RBI Lending Ban on Finance Firms Raises Concerns Over Impact on India's Credit Industry
India's credit industry faces challenges following the RBI's ban on lending by four non-banking financial companies over subprime lending concerns. While intended to curb excessive borrowing, the move has caused investor apprehension and could lead to a downturn in consumer credit, particularly affecting borrowers reliant on NBFCs.
RBI Lending Ban on Finance Firms Raises Concerns Over Impact on India's Credit Industry
India’s credit sector has been hit hard following the Reserve Bank of India’s (RBI) decision to halt lending operations at four non-banking financial companies (NBFCs). The RBI imposed a ban on these firms due to concerns over their lending practices, which have sparked fears among investors and resulted in significant market repercussions. One company canceled a bond sale, while the shares of another firm’s parent company saw a sharp decline. Investors, already worried about household debt levels, are now apprehensive about further regulatory actions.
The RBI’s decision to ban these companies from issuing new loans is driven by concerns over subprime borrowers potentially falling into debt traps. However, critics argue that this move may inadvertently dry up capital for non-banking lenders. In India, short-term funding, not backed by traditional bank deposits, plays a significant role in the credit market. After the U.S. and the U.K., India holds the third-largest share of credit relying on short-term financing.
Among the firms affected by the ban are DMI Finance Pvt. and Navi Finserv Ltd., both backed by prominent investors. DMI Finance, which has equity from Japan’s Mitsubishi UFJ Financial Group Inc., disbursed $2.25 billion in loans in the last fiscal year, funding personal loans, household purchases, and small businesses. Navi Finserv, founded by Sachin Bansal, co-founder of Flipkart, had a $1.3 billion loan portfolio in June 2024, with nearly 90% of its loans being digital personal loans.
Two other affected firms are microfinance institutions catering to low-income borrowers. One of these companies postponed its initial public offering (IPO), while the stock of its parent company, Manappuram Finance Ltd., dropped 21% over three days in response to the RBI’s action.
The subprime lending boom that the RBI is seeking to curb has its roots before the COVID-19 pandemic, with credit-card signups dominated by less creditworthy customers as early as 2019. Rising inflation and an uneven post-pandemic recovery have exacerbated the issue, especially among working-class families. The rise of digital lending has further fueled rapid loan disbursements, with companies like Navi offering approval within 10 minutes and DMI covering nearly 95% of India’s postal codes.

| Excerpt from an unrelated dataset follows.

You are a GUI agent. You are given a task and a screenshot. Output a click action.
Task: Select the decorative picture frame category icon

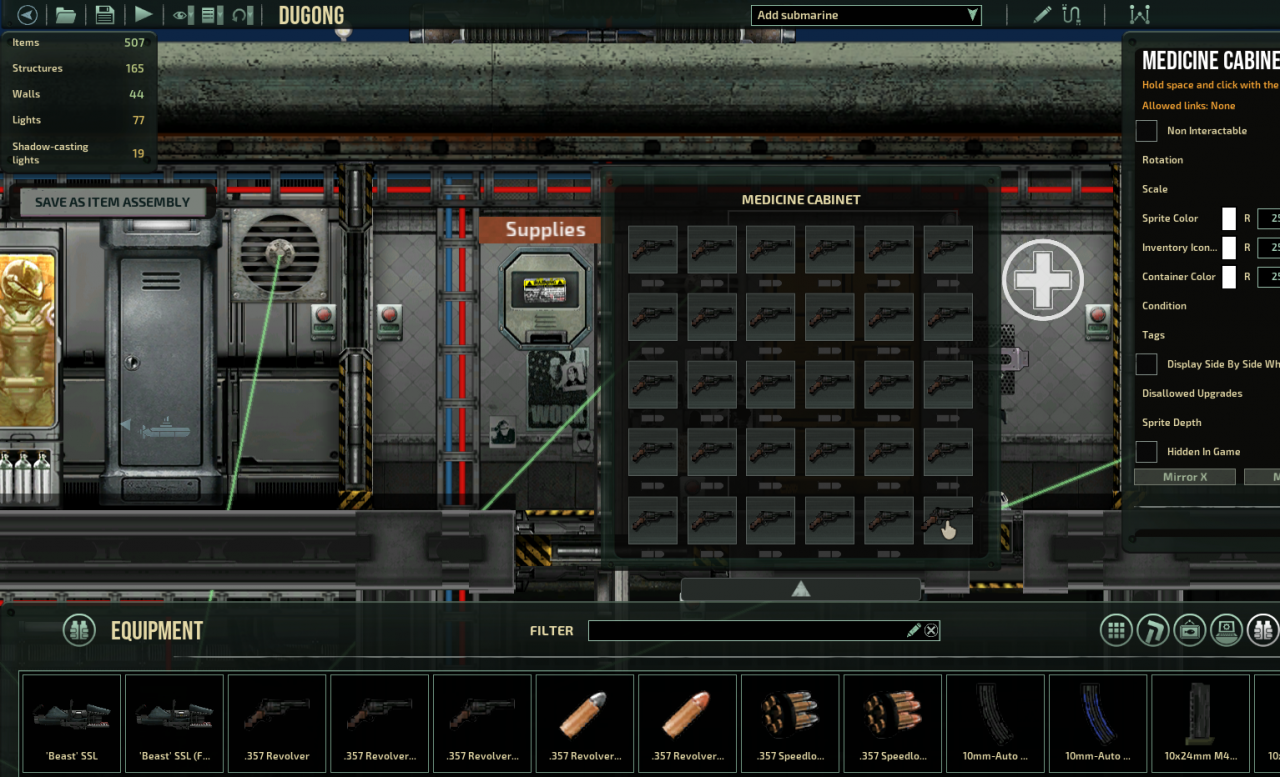click(1190, 630)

Despite increasing capital requirements on consumer credit last November, the RBI appears concerned about the growing strain on household balance sheets. A key metric used by the credit industry, the Fixed Obligation to Income Ratio (FOIR), which measures borrowers' debt obligations, is often unreliable, especially given India’s vast informal economy. Accurate income assessment remains challenging, and some lenders may overlook discrepancies in borrowers’ reported income, charging higher interest rates to offset the risk.
Navi’s personal loans have carried interest rates ranging from 9.9% to 45%, but following discussions with the RBI, the company reduced its maximum rate to 35% in May. Despite this adjustment, the firm still faced a ban. The industry has sought clearer regulatory guidance, but setting hard caps on interest rates could drive desperate borrowers towards unregulated moneylenders.
The regulatory move may also have wider consequences. Asking lenders to increase equity could provide a more substantial buffer against losses from defaults. However, a prolonged ban could lead to a downturn in consumer credit, scare away investors, and cause lenders to recall loans, further destabilizing the credit market. While the RBI has cited excessive interest rates and non-compliance with household income assessment guidelines as reasons for the ban, experts warn that such measures could harm blue-collar workers, who often rely on non-banking lenders to finance essential needs like housing.